▶ **Task instructions**:
After finding the line with "Task: Click the yellow Easy legend label" in the data below, set down exactly each line through the one with "This screenshot has width=1344, height=896.", inclusive, and stop there.

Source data

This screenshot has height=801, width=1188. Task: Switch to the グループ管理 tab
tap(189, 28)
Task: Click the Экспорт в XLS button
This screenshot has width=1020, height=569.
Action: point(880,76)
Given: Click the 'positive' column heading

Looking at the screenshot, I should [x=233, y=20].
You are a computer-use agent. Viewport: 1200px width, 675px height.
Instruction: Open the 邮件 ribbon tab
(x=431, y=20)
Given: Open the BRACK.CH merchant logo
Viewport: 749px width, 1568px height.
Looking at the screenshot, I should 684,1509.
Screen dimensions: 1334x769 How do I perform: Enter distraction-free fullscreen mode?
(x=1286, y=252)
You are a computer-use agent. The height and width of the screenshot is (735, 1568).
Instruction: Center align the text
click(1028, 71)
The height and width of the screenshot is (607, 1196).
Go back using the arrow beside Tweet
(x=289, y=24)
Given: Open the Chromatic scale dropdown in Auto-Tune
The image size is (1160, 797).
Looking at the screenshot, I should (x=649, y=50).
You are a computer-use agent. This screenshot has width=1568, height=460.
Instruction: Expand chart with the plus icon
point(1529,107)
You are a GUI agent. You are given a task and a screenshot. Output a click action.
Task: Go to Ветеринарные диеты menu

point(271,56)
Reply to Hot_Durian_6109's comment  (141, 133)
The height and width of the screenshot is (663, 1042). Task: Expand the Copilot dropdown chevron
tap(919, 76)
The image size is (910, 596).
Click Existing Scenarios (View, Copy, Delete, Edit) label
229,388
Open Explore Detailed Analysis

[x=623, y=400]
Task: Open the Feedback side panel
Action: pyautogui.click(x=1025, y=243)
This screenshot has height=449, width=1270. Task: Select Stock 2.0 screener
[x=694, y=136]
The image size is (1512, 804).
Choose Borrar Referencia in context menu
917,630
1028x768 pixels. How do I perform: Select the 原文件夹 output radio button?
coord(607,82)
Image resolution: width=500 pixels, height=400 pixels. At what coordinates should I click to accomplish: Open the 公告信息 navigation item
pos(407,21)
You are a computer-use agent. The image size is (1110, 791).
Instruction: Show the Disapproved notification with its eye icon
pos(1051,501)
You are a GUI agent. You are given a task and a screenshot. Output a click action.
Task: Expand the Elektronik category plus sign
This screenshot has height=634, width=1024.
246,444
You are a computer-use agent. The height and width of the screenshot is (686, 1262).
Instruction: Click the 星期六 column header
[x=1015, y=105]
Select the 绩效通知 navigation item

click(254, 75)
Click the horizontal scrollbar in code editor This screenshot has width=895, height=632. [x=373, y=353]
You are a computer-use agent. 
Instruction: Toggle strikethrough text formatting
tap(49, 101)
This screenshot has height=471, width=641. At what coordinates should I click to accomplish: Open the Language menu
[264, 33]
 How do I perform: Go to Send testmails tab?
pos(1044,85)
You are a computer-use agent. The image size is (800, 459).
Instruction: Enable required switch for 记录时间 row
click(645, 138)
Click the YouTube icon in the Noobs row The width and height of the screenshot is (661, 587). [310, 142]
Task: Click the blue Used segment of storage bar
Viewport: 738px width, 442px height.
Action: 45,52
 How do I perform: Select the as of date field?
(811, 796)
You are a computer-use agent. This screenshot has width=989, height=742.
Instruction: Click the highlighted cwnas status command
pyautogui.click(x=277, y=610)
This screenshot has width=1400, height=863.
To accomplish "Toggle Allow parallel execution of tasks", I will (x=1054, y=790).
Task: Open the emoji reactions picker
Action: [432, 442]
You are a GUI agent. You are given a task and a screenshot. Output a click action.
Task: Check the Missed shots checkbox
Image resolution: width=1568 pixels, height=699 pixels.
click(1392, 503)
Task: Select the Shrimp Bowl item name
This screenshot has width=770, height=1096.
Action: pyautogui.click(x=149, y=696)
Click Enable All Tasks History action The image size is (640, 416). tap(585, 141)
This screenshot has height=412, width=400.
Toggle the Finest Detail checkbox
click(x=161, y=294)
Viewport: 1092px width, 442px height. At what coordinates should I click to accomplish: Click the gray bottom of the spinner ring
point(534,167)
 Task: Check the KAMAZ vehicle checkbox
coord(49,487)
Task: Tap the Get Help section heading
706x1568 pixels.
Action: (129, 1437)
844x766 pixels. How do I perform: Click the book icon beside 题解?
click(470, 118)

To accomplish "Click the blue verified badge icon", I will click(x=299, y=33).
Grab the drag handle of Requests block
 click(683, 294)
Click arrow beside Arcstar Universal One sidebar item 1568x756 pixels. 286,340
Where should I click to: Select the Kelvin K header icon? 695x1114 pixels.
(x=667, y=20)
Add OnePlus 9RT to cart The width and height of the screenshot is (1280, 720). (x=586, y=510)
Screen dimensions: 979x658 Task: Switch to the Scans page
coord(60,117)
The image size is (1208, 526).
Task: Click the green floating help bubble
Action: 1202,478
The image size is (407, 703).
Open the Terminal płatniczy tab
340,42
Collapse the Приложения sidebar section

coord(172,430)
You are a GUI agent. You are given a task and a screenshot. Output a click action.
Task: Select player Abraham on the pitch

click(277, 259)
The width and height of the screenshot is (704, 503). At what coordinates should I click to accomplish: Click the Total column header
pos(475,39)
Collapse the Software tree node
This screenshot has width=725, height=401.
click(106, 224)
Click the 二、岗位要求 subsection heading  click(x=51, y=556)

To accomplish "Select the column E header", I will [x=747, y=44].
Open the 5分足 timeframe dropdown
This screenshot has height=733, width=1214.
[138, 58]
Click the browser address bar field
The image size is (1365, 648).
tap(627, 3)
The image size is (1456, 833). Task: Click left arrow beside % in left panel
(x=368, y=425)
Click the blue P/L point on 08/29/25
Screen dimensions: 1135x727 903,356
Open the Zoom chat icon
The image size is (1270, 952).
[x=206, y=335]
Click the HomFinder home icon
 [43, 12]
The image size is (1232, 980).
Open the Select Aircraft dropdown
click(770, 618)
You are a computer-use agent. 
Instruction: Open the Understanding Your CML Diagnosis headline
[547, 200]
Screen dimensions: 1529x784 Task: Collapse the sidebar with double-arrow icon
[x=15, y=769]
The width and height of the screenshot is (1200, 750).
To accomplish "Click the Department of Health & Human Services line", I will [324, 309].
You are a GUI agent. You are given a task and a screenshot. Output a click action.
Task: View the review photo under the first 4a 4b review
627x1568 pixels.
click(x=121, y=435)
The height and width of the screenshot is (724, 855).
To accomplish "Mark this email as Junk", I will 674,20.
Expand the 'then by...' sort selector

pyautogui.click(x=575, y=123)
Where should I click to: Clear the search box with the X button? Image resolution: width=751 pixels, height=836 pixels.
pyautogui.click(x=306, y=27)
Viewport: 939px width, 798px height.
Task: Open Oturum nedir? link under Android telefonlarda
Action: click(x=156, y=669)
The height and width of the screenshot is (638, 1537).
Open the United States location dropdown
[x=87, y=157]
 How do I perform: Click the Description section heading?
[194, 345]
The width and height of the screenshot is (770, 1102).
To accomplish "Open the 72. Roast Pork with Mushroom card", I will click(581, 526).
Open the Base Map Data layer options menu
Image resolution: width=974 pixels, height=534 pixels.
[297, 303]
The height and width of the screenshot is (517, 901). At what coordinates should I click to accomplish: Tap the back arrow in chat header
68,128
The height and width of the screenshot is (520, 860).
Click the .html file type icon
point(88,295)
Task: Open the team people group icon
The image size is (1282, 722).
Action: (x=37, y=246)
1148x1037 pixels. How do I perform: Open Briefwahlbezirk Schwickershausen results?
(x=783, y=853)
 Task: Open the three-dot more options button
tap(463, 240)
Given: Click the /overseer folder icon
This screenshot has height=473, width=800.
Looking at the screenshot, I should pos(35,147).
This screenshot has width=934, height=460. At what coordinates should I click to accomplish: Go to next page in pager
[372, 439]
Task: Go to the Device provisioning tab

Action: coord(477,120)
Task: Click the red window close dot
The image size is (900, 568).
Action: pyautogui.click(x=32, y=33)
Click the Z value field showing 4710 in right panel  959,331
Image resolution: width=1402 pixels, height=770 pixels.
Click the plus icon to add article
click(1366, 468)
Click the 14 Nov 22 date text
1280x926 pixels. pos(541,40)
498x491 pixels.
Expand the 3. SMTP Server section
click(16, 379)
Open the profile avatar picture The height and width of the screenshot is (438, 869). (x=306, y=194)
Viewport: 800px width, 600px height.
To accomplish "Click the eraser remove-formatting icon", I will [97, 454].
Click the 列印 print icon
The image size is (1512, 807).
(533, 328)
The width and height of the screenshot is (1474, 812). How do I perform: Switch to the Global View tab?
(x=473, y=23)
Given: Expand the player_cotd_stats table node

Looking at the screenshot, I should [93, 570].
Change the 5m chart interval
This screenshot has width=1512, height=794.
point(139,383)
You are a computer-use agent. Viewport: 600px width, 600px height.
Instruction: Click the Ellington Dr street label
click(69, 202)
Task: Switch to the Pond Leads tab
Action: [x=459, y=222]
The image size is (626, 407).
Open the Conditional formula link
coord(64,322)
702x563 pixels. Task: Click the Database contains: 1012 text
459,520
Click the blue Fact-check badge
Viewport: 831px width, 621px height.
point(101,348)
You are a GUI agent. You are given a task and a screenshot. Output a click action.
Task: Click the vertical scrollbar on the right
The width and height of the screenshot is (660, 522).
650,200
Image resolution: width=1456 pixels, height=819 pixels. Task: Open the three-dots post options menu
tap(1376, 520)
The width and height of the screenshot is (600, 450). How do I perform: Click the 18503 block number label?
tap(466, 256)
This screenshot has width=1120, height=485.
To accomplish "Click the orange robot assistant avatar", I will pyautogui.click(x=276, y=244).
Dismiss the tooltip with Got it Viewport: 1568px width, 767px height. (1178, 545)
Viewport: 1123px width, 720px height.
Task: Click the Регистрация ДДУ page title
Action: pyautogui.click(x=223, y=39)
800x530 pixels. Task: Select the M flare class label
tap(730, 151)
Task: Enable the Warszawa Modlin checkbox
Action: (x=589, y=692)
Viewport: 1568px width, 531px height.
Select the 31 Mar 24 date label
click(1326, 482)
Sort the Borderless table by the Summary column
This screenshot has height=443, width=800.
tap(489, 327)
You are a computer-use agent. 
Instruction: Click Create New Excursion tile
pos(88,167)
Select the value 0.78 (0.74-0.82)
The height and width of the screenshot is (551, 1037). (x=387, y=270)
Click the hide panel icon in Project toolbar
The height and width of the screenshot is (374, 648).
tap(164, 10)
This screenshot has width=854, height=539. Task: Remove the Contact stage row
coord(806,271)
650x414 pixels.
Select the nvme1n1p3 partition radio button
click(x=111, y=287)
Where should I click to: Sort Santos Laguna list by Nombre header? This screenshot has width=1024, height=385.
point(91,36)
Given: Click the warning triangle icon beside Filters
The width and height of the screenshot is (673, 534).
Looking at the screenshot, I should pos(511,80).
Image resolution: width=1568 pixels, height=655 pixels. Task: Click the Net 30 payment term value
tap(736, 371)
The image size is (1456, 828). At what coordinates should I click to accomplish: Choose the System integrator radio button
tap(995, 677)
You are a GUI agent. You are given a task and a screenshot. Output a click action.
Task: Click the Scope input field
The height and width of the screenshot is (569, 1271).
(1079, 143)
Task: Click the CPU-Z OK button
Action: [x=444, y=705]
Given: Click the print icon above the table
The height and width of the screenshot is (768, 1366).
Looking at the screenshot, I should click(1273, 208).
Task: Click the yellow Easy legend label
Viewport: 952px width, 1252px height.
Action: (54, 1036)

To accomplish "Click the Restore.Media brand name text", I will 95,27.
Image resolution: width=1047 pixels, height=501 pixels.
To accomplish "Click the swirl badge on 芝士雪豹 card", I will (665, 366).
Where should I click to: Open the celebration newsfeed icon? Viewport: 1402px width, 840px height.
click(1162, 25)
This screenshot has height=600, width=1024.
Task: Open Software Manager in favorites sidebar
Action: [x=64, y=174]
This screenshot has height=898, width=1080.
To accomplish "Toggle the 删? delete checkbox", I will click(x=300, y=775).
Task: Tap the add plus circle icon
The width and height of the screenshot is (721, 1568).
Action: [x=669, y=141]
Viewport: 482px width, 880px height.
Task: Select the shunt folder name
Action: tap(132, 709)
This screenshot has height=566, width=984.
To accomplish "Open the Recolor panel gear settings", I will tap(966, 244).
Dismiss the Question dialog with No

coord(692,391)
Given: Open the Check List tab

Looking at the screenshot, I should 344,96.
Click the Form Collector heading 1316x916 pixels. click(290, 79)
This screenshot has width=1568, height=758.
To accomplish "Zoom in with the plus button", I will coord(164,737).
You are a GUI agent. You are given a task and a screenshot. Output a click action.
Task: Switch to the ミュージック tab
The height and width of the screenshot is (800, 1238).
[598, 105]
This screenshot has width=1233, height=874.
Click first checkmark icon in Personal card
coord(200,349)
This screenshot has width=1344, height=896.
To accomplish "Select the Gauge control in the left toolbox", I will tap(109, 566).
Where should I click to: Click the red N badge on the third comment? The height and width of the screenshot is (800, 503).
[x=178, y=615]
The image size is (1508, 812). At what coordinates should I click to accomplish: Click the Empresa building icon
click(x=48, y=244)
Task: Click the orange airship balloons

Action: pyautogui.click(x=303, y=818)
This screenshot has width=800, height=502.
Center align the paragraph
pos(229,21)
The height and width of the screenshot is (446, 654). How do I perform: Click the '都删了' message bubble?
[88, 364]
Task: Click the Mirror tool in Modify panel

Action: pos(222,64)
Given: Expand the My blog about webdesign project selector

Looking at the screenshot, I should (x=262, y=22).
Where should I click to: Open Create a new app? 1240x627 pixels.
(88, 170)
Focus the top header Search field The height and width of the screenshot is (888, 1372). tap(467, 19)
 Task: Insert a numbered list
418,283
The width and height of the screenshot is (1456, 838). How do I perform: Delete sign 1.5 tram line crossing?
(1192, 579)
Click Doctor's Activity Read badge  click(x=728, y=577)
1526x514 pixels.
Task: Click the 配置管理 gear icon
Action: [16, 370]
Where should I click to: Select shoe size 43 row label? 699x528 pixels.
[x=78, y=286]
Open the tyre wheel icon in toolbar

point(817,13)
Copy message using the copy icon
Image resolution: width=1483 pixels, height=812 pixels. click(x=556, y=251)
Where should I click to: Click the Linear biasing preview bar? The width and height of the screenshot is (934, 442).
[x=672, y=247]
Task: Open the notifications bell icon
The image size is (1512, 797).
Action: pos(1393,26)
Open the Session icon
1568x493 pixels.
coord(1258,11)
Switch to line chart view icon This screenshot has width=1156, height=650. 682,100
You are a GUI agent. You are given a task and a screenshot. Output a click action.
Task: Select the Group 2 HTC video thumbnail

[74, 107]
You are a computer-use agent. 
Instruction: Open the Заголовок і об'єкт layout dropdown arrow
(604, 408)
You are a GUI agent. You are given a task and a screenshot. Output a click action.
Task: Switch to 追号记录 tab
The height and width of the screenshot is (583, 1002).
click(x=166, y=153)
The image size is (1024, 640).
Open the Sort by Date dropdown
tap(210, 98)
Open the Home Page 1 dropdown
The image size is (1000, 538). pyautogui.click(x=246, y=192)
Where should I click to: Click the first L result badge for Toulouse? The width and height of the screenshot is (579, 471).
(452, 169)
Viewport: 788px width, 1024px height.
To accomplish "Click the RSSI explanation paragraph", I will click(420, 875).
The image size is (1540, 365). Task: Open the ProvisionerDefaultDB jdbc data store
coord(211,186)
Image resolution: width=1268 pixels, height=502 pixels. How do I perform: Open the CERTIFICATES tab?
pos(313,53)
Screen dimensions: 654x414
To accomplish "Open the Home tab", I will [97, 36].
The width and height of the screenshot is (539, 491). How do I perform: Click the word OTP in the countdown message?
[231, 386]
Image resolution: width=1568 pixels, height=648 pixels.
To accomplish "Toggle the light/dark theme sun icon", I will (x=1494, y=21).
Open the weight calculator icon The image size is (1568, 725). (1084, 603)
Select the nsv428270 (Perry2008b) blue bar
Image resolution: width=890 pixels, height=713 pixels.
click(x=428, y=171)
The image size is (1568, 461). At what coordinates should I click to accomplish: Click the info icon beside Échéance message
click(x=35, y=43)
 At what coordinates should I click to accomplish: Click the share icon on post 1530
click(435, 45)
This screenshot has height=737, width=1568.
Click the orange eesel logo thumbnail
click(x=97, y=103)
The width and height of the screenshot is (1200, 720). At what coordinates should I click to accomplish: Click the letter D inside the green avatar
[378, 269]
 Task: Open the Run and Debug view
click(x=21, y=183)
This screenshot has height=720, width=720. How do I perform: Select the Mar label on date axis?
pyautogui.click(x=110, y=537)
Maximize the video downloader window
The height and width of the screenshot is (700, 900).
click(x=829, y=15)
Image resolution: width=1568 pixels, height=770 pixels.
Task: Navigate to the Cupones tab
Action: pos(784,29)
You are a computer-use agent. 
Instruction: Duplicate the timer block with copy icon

▶ **Exercise answer**:
Task: Click the yellow Easy legend label
Viewport: 952px width, 1252px height.
Action: (54, 1036)

To accomplish "Click the Restore.Media brand name text", I will 95,27.
Image resolution: width=1047 pixels, height=501 pixels.
To accomplish "Click the swirl badge on 芝士雪豹 card", I will (665, 366).
Where should I click to: Open the celebration newsfeed icon? Viewport: 1402px width, 840px height.
click(1162, 25)
This screenshot has height=600, width=1024.
Task: Open Software Manager in favorites sidebar
Action: [x=64, y=174]
This screenshot has height=898, width=1080.
To accomplish "Toggle the 删? delete checkbox", I will click(x=300, y=775).
Task: Tap the add plus circle icon
The width and height of the screenshot is (721, 1568).
Action: [x=669, y=141]
Viewport: 482px width, 880px height.
Task: Select the shunt folder name
Action: tap(132, 709)
This screenshot has height=566, width=984.
To accomplish "Open the Recolor panel gear settings", I will tap(966, 244).
Dismiss the Question dialog with No

coord(692,391)
Given: Open the Check List tab

Looking at the screenshot, I should 344,96.
Click the Form Collector heading 1316x916 pixels. click(290, 79)
This screenshot has width=1568, height=758.
To accomplish "Zoom in with the plus button", I will coord(164,737).
You are a GUI agent. You are given a task and a screenshot. Output a click action.
Task: Switch to the ミュージック tab
The height and width of the screenshot is (800, 1238).
[598, 105]
This screenshot has width=1233, height=874.
Click first checkmark icon in Personal card
coord(200,349)
This screenshot has width=1344, height=896.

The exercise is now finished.